Im Kindergarten werden Enwicklungsverzögerungen in der Regel bereits vor dem letzten Kindergartenjahr gut erkannt und es kann gut darauf reagiert werden.

Schuleintritt: Hilfe, was muss mein Kind alles können?
„Mit der Schule beginnt nicht der Ernst des Lebens. Die Kinder sollen Lust auf die Schule haben“, betont Lukas Leithner von der schulpsychologischen Beratungsstelle Wien. Insofern rät der Bildungsberater vom panischen Vorpauken von Buchstaben, Zahlen oder fremdsprachigem Vokabular ab – auch wenn zahlreiche Eltern-Foren und Ratgeber behaupten, die Kinder müssten am besten schon lückenlos das ABC oder die Zahlen bis hundert aufsagen. „Es muss vorab kein Wissen für die Schule antrainiert werden. Kinder wollen von sich aus alles wissen, daher empfehle ich, mit den Kindern gemeinsam zu forschen, neugierig zu sein und Fragen zu beantworten. Vorlesen, Gesellschaftsspiele, Backen, Gemüse und Obst ernten, Theater spielen – all das macht Freude und Kinder erwerben jene Vorläuferkompetenzen, die für jeden weiteren Kompetenzerwerb wichtig sind“, versichert Alexandra Fischer.

Von simulierten Testsituationen rät die Pädagogin ab. Sinnvolles Fördern könne hingegen so ausschauen: Rituale wie Abläufe von Waschen, Zähne putzen, Pyjama anziehen oder Geschichte erzählen, verlässlich einhalten. Die Kinder klare Strukturen erleben lassen, Selbstständigkeit und Eigenverantwortlichkeit der Kinder stärken, indem man sie im Alltag Aufgaben übernehmen lässt. Zum Beispiel beim Einkaufen helfen, Müll trennen, selbstständiges An- und Ausziehen oder Schulweg üben. Was gerne übersehen wird, aber essentiell für die künftige Klassengemeinschaft sei: Das Vorleben von sozialen Umgangsformen wie Rücksichtnahme oder Mitgefühl sowie der konstruktive Umgang mit negativen Gefühlen wie Frust oder Wut, indem Eltern etwa mit den Kindern darüber reden. „Viel mit den Kindern reden ist generell wichtig, und die Kinder reden lassen, sich Zeit nehmen und gut zuhören“, empfiehlt Fischer.
Wichtig sei es ebenfalls, positiv über die Schule zu sprechen, um eine positive Einstellung gegenüber der Institution Schule zu bekommen. Faustregel für besorgte Eltern: eigene (Schul)Ängste, (negative) Erfahrungen und Vorurteile hintenanstellen. Letztendlich sei ein stabiles Selbstvertrauen das Fundament für alles, was mit der Schule und später im Leben kommt.Daher noch ein wichtiger Merksatz für alle Eltern: Kinder sollen das Gefühl haben – ich bin OK, wie ich bin, auch wenn ich was nicht gleich schaffe.

Reif oder nicht reif

+ Bei der Einschreibung im Jänner werden alle Formalia erledigt, das Kind stellt sich persönlich in der Schule vor und es erfolgt die Schulreifefeststellung mittels Aufnahmegesprächs.

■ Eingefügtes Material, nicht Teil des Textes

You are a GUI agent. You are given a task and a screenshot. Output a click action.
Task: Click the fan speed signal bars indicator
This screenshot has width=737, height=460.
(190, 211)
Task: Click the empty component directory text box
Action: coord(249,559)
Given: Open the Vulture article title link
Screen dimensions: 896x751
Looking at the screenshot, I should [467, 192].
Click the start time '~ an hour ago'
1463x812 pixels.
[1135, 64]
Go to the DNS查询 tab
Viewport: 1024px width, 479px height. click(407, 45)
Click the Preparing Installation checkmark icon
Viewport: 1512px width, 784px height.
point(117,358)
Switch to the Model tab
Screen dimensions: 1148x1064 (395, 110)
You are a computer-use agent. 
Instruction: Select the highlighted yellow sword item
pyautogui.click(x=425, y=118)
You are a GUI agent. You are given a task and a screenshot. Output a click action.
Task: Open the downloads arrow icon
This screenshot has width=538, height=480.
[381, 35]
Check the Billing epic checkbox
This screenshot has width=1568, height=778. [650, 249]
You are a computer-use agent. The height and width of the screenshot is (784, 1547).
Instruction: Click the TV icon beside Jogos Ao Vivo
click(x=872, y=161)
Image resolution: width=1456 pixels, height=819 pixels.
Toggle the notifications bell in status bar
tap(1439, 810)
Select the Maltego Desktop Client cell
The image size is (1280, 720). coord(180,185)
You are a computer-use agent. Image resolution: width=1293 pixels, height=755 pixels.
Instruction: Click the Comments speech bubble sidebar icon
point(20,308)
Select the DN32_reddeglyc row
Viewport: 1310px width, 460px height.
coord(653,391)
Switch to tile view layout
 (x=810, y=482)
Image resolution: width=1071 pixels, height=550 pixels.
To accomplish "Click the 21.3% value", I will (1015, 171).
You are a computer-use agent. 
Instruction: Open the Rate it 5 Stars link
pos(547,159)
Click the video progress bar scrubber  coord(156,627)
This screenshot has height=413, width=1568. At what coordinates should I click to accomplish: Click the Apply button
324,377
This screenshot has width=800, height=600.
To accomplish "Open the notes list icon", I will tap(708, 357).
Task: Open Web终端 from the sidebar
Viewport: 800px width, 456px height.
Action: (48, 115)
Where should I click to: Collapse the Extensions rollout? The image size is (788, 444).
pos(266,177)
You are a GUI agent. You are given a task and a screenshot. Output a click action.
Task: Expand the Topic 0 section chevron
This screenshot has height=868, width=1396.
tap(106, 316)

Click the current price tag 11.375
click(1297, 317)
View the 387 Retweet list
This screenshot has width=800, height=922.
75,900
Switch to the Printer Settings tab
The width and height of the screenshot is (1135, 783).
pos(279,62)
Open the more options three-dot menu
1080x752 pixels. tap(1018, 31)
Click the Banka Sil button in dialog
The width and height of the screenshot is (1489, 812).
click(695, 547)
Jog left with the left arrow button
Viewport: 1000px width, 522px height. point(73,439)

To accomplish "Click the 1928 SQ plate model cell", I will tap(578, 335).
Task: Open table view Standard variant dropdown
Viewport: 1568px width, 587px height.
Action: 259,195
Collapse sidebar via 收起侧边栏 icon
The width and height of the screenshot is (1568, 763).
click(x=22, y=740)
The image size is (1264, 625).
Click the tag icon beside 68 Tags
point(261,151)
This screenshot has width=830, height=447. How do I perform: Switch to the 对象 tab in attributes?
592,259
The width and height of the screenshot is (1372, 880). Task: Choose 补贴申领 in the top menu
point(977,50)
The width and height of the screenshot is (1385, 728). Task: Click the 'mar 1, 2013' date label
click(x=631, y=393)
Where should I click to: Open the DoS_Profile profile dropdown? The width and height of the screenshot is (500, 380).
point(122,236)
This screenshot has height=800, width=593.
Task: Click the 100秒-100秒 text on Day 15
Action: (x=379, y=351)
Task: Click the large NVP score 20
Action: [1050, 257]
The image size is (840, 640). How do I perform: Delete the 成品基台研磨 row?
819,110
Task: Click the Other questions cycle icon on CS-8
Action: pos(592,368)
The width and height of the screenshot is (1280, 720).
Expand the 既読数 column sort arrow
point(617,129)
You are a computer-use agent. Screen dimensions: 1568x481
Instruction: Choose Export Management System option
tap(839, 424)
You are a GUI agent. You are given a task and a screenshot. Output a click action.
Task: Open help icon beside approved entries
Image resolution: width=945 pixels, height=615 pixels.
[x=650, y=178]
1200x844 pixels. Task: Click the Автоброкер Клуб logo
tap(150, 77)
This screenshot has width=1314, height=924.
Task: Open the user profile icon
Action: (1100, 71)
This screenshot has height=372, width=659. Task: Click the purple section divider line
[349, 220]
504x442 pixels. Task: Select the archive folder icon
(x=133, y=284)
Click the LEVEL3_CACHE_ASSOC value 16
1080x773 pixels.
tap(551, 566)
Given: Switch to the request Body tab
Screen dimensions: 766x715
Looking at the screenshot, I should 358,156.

+ Bei mangelnder Schulreife kommt das Kind in die Vorschule – entweder in eine eigene Vorschulklasse oder integriert in die erste Klasse.

+ Frühzeitige Einschulung: Eltern haben die Möglichkeit, ihr Kind vor dem 6. Lebensjahr einschulen zu lassen. Die notwendigen Schritte dazu können bei der Schulleitung erfragt werden. Eltern sollten in diesen Fällen besonders die soziale Reife des Kinder im Auge haben, um hier eine Überforderung zu vermeiden.

+ Flexible Schuleingangsphasen ermöglichen in den ersten drei Schuljahren einen Wechsel der Schulstufe, um Unter- oder Überforderung zu vermeiden. Somit können etwaige Rückstände zum Beispiel auch bei Sommerkindern, die kurz vor dem 1. September sechs werden, kompensiert werden. Je nach Entwicklungsstufe des Kindes kann es runter oder rauf gestuft werden.